Work instructions:
Once you find the line with "Click the Banana" in the entries below, return exactly every line from it through the line with "has height=584, width=1031.".

Dataset content:
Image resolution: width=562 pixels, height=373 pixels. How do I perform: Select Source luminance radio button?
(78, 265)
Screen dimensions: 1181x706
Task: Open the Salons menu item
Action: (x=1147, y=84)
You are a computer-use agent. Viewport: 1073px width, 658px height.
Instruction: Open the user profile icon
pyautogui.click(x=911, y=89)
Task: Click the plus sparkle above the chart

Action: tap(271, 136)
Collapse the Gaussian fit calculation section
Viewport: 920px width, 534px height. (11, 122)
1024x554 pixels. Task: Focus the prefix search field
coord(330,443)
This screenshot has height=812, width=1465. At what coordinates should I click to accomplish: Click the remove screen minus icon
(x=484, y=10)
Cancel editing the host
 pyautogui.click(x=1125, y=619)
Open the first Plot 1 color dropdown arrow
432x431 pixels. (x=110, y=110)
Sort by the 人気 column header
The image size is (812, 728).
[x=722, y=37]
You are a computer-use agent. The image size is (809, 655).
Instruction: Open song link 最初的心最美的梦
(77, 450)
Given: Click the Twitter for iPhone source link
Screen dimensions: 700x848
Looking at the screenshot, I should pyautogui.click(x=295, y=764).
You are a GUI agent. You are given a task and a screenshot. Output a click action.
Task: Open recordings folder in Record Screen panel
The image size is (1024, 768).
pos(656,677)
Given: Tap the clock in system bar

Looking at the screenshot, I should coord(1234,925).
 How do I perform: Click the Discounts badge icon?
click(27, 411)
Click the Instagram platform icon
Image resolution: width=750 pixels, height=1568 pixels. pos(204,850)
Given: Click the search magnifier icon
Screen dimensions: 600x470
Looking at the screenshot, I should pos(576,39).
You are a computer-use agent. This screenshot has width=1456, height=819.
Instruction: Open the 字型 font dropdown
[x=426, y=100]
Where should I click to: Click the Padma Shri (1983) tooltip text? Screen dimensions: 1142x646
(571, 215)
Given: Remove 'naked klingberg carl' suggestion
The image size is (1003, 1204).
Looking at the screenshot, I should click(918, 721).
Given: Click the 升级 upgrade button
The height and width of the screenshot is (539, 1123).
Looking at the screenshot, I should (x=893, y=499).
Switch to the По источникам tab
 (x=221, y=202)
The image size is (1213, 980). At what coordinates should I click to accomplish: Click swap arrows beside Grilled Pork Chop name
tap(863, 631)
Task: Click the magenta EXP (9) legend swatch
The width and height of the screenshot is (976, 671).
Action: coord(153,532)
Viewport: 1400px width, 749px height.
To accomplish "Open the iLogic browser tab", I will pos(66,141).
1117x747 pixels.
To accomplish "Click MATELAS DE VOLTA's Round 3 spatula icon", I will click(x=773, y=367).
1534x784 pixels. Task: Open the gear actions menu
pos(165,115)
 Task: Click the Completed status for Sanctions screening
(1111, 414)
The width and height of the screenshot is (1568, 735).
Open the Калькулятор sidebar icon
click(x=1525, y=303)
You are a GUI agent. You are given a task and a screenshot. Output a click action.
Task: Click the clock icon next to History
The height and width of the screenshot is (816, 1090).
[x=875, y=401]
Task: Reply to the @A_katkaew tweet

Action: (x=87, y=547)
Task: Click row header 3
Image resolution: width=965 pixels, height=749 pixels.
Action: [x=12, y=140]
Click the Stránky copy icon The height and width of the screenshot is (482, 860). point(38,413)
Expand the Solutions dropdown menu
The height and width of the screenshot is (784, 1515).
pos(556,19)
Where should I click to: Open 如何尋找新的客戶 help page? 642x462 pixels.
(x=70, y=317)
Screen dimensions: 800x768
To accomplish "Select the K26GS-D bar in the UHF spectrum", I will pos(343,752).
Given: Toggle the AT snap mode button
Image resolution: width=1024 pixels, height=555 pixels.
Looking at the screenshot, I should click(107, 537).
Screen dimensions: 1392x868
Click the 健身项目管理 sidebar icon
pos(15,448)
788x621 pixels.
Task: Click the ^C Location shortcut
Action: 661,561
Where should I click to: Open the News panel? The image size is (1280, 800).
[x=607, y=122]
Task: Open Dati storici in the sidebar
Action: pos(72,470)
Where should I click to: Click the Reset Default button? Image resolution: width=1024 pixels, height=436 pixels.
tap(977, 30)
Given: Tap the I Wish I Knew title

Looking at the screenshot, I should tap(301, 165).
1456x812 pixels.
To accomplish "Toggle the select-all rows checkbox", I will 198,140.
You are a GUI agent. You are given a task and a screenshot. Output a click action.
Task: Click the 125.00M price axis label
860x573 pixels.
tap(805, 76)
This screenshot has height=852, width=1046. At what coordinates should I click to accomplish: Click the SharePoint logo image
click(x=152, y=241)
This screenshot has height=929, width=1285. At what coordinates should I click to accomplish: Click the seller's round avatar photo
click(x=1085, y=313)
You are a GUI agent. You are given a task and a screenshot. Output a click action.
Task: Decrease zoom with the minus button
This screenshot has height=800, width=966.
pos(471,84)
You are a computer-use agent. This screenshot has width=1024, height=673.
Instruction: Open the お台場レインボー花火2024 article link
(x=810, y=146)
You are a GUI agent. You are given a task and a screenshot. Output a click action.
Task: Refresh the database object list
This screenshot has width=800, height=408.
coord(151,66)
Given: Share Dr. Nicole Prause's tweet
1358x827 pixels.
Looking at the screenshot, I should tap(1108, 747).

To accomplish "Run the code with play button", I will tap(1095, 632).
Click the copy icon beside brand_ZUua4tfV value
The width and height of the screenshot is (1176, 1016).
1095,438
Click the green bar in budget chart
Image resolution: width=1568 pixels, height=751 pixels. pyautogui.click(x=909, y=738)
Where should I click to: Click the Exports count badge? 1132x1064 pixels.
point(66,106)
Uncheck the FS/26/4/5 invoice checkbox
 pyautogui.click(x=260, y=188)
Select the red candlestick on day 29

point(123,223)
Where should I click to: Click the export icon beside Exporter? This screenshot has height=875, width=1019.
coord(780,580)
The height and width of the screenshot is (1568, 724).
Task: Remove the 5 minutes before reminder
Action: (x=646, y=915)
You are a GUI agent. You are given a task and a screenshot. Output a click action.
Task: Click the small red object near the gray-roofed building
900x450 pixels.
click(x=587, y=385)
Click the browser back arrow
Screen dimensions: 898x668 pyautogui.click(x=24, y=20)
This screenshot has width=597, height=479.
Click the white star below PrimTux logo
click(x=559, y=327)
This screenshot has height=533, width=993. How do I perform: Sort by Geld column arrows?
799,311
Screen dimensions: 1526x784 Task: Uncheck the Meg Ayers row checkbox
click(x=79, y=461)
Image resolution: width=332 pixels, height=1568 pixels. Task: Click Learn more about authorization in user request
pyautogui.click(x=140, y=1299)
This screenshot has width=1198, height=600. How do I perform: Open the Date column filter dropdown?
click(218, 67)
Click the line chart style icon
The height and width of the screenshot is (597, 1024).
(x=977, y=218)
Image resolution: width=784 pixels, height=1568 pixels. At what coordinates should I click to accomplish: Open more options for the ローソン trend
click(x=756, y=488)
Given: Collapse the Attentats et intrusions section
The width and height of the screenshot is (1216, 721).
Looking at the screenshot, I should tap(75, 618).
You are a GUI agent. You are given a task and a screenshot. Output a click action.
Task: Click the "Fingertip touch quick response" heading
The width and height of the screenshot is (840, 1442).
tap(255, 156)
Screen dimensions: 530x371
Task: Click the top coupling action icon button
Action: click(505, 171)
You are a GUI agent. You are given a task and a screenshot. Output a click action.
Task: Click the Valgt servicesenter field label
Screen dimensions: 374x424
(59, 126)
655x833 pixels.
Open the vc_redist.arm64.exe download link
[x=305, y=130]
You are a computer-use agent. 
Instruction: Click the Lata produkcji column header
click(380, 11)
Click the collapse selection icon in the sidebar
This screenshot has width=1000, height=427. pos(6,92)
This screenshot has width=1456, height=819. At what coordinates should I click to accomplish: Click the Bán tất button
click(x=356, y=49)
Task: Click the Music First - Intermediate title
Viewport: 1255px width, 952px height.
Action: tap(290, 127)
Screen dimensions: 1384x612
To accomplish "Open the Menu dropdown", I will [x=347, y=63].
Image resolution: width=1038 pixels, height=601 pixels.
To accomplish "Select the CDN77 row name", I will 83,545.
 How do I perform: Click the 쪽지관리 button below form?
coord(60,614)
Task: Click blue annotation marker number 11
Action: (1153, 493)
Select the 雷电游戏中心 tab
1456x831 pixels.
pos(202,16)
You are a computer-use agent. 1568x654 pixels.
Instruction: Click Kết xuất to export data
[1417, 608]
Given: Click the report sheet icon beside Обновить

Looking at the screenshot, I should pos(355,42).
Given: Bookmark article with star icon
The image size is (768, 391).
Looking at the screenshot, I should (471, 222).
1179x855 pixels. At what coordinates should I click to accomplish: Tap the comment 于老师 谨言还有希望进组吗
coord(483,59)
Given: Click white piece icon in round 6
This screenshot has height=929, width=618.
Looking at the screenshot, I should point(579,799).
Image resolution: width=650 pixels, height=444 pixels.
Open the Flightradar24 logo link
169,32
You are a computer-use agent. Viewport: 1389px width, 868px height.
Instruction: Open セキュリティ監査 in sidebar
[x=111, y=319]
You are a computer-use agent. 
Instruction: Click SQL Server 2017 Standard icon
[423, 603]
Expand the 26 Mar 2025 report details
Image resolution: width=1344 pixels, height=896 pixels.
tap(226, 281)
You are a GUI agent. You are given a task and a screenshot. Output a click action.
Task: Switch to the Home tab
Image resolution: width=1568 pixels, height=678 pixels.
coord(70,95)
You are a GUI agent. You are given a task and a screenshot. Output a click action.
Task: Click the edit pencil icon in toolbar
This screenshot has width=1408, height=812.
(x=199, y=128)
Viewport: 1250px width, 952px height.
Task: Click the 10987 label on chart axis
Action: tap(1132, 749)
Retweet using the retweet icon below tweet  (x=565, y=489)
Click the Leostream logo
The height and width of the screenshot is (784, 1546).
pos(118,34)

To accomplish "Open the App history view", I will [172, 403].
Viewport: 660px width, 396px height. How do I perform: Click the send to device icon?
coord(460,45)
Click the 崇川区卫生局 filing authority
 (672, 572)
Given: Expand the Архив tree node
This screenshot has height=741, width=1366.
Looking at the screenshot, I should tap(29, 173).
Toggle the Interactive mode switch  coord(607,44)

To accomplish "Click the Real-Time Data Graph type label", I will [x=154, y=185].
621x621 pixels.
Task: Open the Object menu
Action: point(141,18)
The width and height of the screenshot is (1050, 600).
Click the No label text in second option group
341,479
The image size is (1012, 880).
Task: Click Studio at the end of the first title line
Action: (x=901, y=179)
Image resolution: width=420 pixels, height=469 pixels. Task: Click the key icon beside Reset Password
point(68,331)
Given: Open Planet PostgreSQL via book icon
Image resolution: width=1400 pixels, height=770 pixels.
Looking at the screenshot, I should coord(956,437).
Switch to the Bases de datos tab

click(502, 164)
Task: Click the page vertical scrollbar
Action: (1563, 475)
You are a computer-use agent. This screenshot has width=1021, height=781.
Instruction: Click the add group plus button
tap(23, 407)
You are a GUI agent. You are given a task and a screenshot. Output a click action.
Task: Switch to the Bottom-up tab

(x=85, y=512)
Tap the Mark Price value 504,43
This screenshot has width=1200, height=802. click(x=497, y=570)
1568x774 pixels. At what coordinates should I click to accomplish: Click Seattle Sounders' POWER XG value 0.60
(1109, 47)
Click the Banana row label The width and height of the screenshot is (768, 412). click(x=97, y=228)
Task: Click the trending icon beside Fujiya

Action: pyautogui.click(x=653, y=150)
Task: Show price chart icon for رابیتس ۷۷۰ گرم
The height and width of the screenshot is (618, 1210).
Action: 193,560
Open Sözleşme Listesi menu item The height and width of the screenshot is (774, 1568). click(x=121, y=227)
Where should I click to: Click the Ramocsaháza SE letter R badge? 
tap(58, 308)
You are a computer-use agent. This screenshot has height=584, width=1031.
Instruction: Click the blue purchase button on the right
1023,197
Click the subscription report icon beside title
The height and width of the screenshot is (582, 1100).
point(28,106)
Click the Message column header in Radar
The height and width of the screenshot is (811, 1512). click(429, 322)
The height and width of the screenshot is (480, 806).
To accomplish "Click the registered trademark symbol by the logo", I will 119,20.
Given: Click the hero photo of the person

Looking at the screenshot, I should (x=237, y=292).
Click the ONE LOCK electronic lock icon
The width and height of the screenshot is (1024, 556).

Response box:
Click the Banana row label The width and height of the screenshot is (768, 412). click(x=97, y=228)
Task: Click the trending icon beside Fujiya

Action: pyautogui.click(x=653, y=150)
Task: Show price chart icon for رابیتس ۷۷۰ گرم
The height and width of the screenshot is (618, 1210).
Action: 193,560
Open Sözleşme Listesi menu item The height and width of the screenshot is (774, 1568). click(x=121, y=227)
Where should I click to: Click the Ramocsaháza SE letter R badge? 
tap(58, 308)
You are a computer-use agent. This screenshot has height=584, width=1031.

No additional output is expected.